Exactly how House Republicans want to allocate the revenues — versus simply giving each chamber a pot of money for pet projects — will be disclosed as early as Thursday as the full budget package has to go through the chamber’s Appropriations Committee.

But Rep. Matt Gress, a key House budget negotiator who was former Gov. Doug Ducey’s budget director, gave some hints in a radio interview on KTAR Wednesday.

He said he and his colleagues want to prioritize things like raises for Department of Public Safety officers.

The package also contains “relief to Arizona families,’’ he said, though he provided no details.

Gress said there also is a desire to help students at state universities and their families whom he said have been hit with price increases.

Gress said he is looking at a plan to cut tuition for in-state students an average of $316, with a freeze in charges for the next three years.

“This is a responsible, structurally balanced budget,’’ said Gress, a Phoenix Republican. “I would consider it a law and order budget that invests in public safety and infrastructure and economic opportunity and limiting the scope and role of government.”

Deadline is June 30

Kavanagh, chair of the powerful Senate Appropriations Committee, said they’re just setting aside the House GOP’s $90 million for when Montenegro finally decides to talk to the Senate.

“We are still hoping for a reconciliation,’’ Kavanagh said. “And if the House budget negotiators want to hop on the train, they can select their $90 million, or if they want to give each of their members $3 million, they can do that.’’

And if House Republicans don’t make a choice?

“Then I don’t know. I’m not sure what we’ll do,’’ he said. “Maybe we’ll just try and guess what their members want. I don’t know.’’

All that presumes there are the necessary votes for a final budget. If the House balks, there is no bill to send to Hobbs.

The kerfuffle between the House and Senate GOP caucuses over a budget is something that hasn’t happened in many years and that Kavanagh called “totally new ground.’’ It is threatening to push a deal to the brink of the June 30 deadline for enacting a budget for the fiscal year starting July 1.

House Democratic Leader Oscar De Los Santos blasted the House GOP plan during a Wednesday committee hearing where permission to introduce the budget was granted.

“The fact is that these bills that we’re going to be introducing are not negotiated with the House Democrats,’’ he said.

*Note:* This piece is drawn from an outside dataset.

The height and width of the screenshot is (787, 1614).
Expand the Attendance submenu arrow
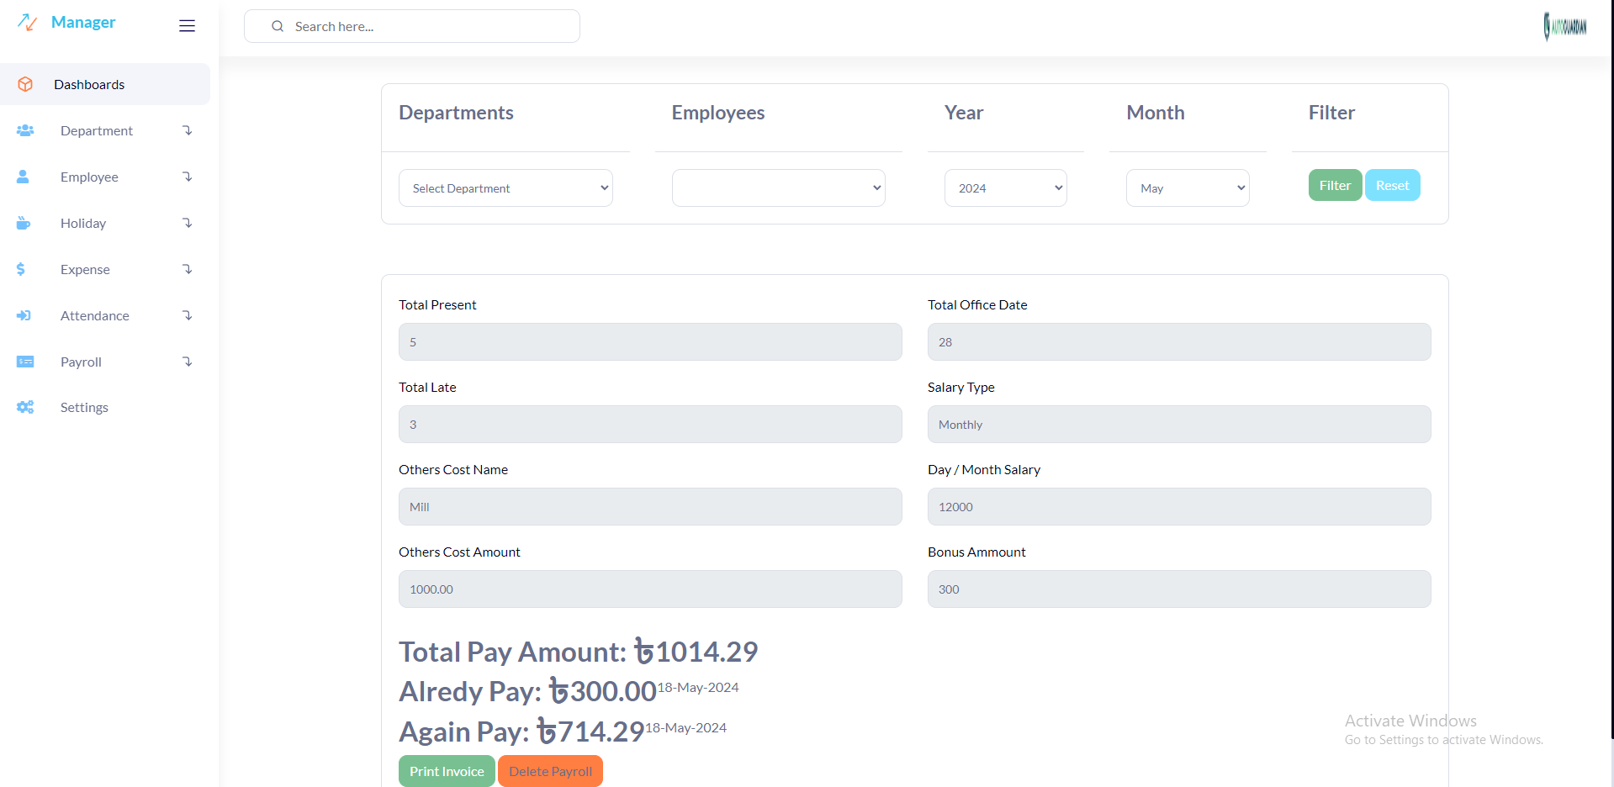coord(188,315)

“They’re not negotiated with the governor,” said the Laveen Democrat. “They’re not even negotiated with the Senate Republicans.’’

He said Democrats were working across the aisle and across the courtyard with the Senate on a budget. He blasted Montenegro’s plan to go it alone.

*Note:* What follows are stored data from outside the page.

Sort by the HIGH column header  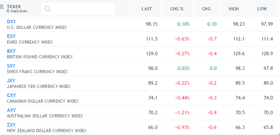[234, 9]
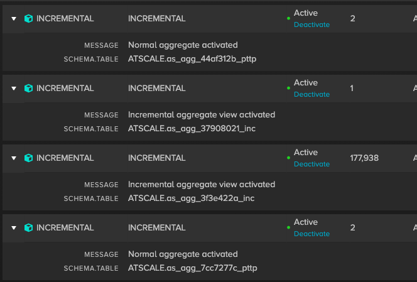Deactivate the aggregate with table as_agg_44af312b_pttp

[311, 24]
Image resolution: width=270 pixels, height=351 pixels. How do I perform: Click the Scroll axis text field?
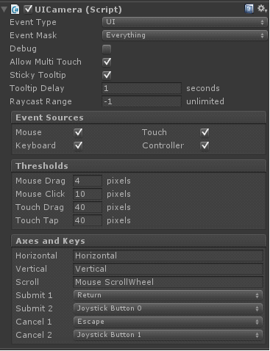[x=168, y=282]
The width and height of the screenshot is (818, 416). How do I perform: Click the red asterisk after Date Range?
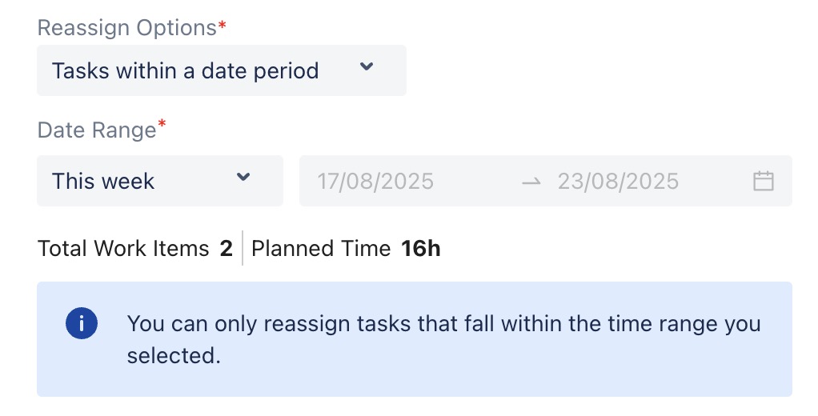pos(162,126)
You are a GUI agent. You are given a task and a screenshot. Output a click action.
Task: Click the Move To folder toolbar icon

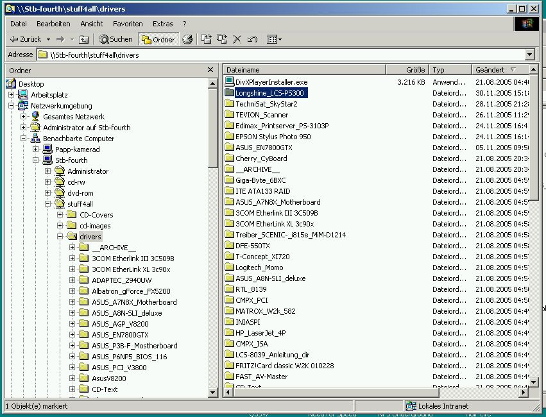[207, 40]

The way to get things done in shared government is bipartisan work, he said.

“This isn’t it,’’ De Los Santos said. “Not even Senate Republicans are on board. This is a sham and a farce.”

Will there be enough votes?

De Los Santos predicted the budget would never get out of the Senate and could even have problems getting the needed 31 House votes, despite the GOP’s 33-27 majority position.

But Gress predicted the budget has the votes and defended the move.

“We have to get the process started, and the Governor’s Office has been missing in action with respect to negotiating with the House, and so this is our way of advancing the conversation,’’ he said.

He called moving a House budget plan into the open and setting committee hearings a key transparency measure that moves negotiations into the public sphere.

“All the pieces work together, (the) funding sources. We have a balanced budget. We hit a lot of items that the Senate has asked for, that the executive has asked for,’’ he said. “So I think it’s a very robust document.’’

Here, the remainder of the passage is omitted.